Stated task 1: Output the entries as a JSON list of strings, one string per line and no blank lines, starting at the first line of the entries and ending at the line containing "Action: [79, 121]".

Page extract:
Taxation and Regulatory Compliance

States With a Death Tax and How They Work

Discover how state-level taxes on assets after death work. Learn about the impact of residency, asset location, and federal law on your estate plan.

When a person passes away, their assets can be subject to taxation. The term “death tax” is a general phrase for taxes levied after death, covering two types: the estate tax and the inheritance tax.

The primary difference lies in who pays the tax. An estate tax is levied on the total value of a deceased person’s assets, known as their estate, which pays this tax before assets are distributed. Conversely, an inheritance tax is paid by the individuals who receive property from the estate.

The federal government imposes an estate tax but not an inheritance tax. However, several states have their own systems, with some levying an estate tax, others an inheritance tax, and one state imposing both.

States with an Estate Tax

A state estate tax is imposed on the net value of a decedent’s assets at the time of death. The estate is legally responsible for paying this tax before distributing the remaining assets to heirs.

Twelve states and the District of Columbia impose an estate tax. Each jurisdiction sets its own exemption amount, which is the value an estate can have before tax is due. If an estate’s net value is below this threshold, no state estate tax is owed.

The table below outlines the states with an estate tax, along with their respective exemption amounts and tax rate ranges for 2025.

| State | 2025 Exemption | 2025 Top Tax Rate |
| :— | :— | :— |
| Connecticut | $13,990,000 | 12% |
| District of Columbia | $4,873,200 (adjusted for inflation) | 16% |
| Hawaii | $5,490,000 | 20% |
| Illinois | $4,000,000 | 16% |
| Maine | $7,000,000 (adjusted for inflation) | 12% |
| Maryland | $5,000,000 | 16% |
| Massachusetts | $2,000,000 | 16% |
| Minnesota | $3,000,000 | 16% |
| New York | $7,160,000 | 16% |
| Oregon | $1,000,000 | 16% |
| Rhode Island | $1,802,431 (adjusted for inflation) | 16% |
| Vermont | $5,000,000 | 16% |
| Washington | $3,000,000 | 20% |

Several states have unique provisions. Connecticut has a gift tax unified with its estate tax, meaning lifetime gifts can reduce the exemption available at death. New York has a “cliff” where if the taxable estate exceeds the exemption by more than 5%, the entire estate is taxed. Unlike the federal system, most states with an estate tax do not allow for portability, which lets a surviving spouse use any unused exemption from the deceased spouse.

States with an Inheritance Tax

An inheritance tax is levied on assets received by a beneficiary, with the tax calculated based on the value of the property and the heir’s relationship to the deceased.

Stated task 2: According to the death tax page, how many states impose an estate tax, besides the District of Columbia?

Extracted records:
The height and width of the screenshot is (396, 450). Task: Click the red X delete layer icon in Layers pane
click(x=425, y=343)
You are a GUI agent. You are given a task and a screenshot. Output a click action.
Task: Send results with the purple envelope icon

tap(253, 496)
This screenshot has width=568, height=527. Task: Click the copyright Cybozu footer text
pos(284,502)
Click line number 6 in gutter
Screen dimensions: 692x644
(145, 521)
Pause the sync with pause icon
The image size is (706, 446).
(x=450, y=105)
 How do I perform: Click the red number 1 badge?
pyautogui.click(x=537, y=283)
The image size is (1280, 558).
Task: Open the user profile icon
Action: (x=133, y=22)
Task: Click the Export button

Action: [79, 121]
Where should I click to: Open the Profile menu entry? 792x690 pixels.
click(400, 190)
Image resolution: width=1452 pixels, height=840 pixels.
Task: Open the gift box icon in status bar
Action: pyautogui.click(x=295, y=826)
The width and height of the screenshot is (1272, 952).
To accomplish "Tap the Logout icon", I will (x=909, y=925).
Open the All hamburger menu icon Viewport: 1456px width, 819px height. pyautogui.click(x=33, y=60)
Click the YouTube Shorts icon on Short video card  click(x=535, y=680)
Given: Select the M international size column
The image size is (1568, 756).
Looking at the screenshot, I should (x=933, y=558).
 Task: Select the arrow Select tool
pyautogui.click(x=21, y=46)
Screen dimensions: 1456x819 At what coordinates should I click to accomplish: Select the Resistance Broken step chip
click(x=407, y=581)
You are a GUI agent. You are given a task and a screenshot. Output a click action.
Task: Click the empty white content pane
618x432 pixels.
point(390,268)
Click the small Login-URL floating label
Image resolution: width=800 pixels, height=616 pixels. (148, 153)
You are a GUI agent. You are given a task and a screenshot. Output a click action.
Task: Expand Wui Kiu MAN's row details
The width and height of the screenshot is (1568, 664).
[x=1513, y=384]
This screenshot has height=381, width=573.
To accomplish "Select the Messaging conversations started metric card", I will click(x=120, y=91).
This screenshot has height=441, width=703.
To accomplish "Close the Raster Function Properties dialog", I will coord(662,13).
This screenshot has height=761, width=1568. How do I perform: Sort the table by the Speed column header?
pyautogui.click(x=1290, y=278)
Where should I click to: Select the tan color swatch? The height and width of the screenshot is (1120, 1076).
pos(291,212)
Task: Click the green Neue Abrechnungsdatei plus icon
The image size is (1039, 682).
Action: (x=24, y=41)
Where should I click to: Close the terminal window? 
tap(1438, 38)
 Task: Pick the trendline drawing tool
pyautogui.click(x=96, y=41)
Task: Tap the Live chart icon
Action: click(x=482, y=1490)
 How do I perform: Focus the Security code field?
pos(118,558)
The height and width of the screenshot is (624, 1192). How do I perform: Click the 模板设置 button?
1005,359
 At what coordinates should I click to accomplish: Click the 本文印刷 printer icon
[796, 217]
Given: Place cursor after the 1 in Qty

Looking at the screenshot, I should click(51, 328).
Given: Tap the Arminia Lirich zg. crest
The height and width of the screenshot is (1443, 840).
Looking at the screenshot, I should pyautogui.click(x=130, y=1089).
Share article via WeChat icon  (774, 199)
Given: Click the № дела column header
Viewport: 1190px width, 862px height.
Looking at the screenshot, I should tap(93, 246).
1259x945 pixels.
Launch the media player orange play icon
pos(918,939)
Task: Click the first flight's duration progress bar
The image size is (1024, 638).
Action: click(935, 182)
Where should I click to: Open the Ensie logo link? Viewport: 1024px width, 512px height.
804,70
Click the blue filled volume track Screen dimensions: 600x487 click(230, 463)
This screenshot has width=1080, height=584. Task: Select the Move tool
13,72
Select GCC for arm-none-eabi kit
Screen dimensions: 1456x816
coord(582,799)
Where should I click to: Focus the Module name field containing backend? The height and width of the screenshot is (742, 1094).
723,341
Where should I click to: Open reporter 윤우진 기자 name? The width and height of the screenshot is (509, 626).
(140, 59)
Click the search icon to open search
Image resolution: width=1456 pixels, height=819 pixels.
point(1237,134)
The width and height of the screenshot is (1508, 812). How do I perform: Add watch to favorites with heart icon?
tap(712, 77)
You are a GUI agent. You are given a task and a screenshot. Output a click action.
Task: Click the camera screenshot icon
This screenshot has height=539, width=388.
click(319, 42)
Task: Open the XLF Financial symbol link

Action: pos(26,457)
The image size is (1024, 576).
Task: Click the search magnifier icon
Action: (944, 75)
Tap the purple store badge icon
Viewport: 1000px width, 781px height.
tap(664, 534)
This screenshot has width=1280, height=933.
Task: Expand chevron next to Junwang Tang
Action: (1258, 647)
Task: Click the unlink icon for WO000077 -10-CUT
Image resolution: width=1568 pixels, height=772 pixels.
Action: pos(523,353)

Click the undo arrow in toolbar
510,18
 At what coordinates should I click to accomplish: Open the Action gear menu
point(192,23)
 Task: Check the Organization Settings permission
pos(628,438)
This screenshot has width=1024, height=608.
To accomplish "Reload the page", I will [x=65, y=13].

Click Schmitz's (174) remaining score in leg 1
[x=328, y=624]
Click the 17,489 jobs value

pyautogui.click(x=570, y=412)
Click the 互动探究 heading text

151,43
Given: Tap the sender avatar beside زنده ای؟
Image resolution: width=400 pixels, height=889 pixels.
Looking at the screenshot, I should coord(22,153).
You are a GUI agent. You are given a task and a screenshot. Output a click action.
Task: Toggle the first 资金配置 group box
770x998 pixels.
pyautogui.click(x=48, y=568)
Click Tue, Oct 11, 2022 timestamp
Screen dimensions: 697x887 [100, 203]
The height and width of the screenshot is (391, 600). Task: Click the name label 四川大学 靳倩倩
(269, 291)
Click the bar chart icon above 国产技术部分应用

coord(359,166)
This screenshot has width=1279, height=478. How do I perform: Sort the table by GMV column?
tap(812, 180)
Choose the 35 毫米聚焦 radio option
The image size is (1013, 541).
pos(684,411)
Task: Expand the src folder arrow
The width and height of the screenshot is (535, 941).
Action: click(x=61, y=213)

Correct result 1:
[
  "The height and width of the screenshot is (396, 450). Task: Click the red X delete layer icon in Layers pane",
  "click(x=425, y=343)",
  "You are a GUI agent. You are given a task and a screenshot. Output a click action.",
  "Task: Send results with the purple envelope icon",
  "tap(253, 496)",
  "This screenshot has width=568, height=527. Task: Click the copyright Cybozu footer text",
  "pos(284,502)",
  "Click line number 6 in gutter",
  "Screen dimensions: 692x644",
  "(145, 521)",
  "Pause the sync with pause icon",
  "The image size is (706, 446).",
  "(x=450, y=105)",
  " How do I perform: Click the red number 1 badge?",
  "pyautogui.click(x=537, y=283)",
  "The image size is (1280, 558).",
  "Task: Open the user profile icon",
  "Action: (x=133, y=22)",
  "Task: Click the Export button",
  "Action: [79, 121]"
]

Correct result 2: Twelve states.